SoC Tile, Part 2: NPU Adds a Physical AI Engine

The last major block on the SoC tile is a full-featured Neural Processing Unit (NPU), a first for Intel's client-focused processors. The NPU brings AI capabilities directly to the chip and is compatible with standardized program interfaces like OpenVINO. The architecture of the NPU itself is multi-engine in nature, which is comprised of two neural compute engines that can either collaborate on a single task or operate independently. This flexibility is crucial for diverse workloads and potentially benefits future workloads that haven't yet been optimized for AI situations or are in the process of being developed. Two primary components of these neural compute engines stand out: the Inference Pipeline and the SHAVE DSP.

The Inference Pipeline is primarily responsible for executing workloads in neural network execution. It minimizes data movement and focuses on fixed-function operations for tasks that require high computational power. The pipeline comprises a sizable array of Multiply Accumulate (MAC) units, an activation function block, and a data conversion block. In essence, the inference pipeline is a dedicated block optimized for ultra-dense matrix math.

The SHAVE DSP, or Streaming Hybrid Architecture Vector Engine, is designed specifically for AI applications and workloads. It has the capability to be pipelined along with the Inference Pipeline and the Direct Memory Access (DMA) engine, thereby enabling parallel computing on the NPU to improve overall performance. The DMA Engine is designed to efficiently manage data movement, contributing to the system's overall performance.

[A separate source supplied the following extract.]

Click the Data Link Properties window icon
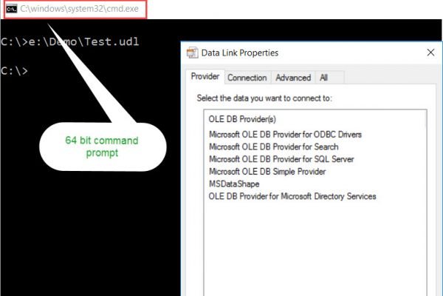click(192, 53)
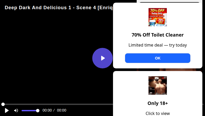This screenshot has height=116, width=205.
Task: Mute audio using the speaker icon
Action: (16, 110)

At the heart of device management, the NPU is designed to be fully compatible with Microsoft's new compute driver model, known as MCDM. This isn't merely a feature, but it's an optimized implementation with a strong emphasis on security. The Memory Management Unit (MMU) complements this by offering multi-context isolation and facilitates rapid and power-efficient transitions between different power states and workloads.

As part of building an ecosystem that can capitalize on Intel's NPU, they have been embracing developers with a number of tools. One of these is the open-source OpenVINO toolkit, which supports various models such as TensorFlow, PyTorch, and Caffe. Supported APIs include Windows Machine Learning (WinML), which also includes the DirectML component of the library, the ONNX Runtime accelerator, and OpenVINO.

One example of the capabilities of the NPU was provided through a demo using Audacity during Intel's Tech Tour in Penang, Malaysia. During this live demo, Intel Fellow Tom Peterson, used Audacity to showcase a new plugin called Riffusion. This fed a funky audio track with vocals through Audacity and separated the audio tracks into two, vocals and music. Using the Riffusion plugin to separate the tracks, Tom Peterson was then able to change the style of the music audio track to a dance track.

The Riffusion plugin for Audacity uses Stable Diffusion, which is an open-source AI model that traditionally generates images from text. Riffusion goes one step further by generating images of spectrograms, which can then be converted into audio. We touch on Riffusion and Stable Diffusion because this was Intel's primary showcase of the NPU during Intel's Tech Tour 2023 in Penang, Malaysia. 

Although it did require resources from both the compute and graphics tile, everything was brought together by the NPU, which processes multiple elements to spit out an EDM-flavored track featuring the same vocals. An example of how applications pool together the various tiles include those through WinML, which has been part of Microsoft's operating systems since Windows 10, typically runs workloads with the MLAS library through the CPU, while those going through DirectML are utilized by both the CPU and GPU.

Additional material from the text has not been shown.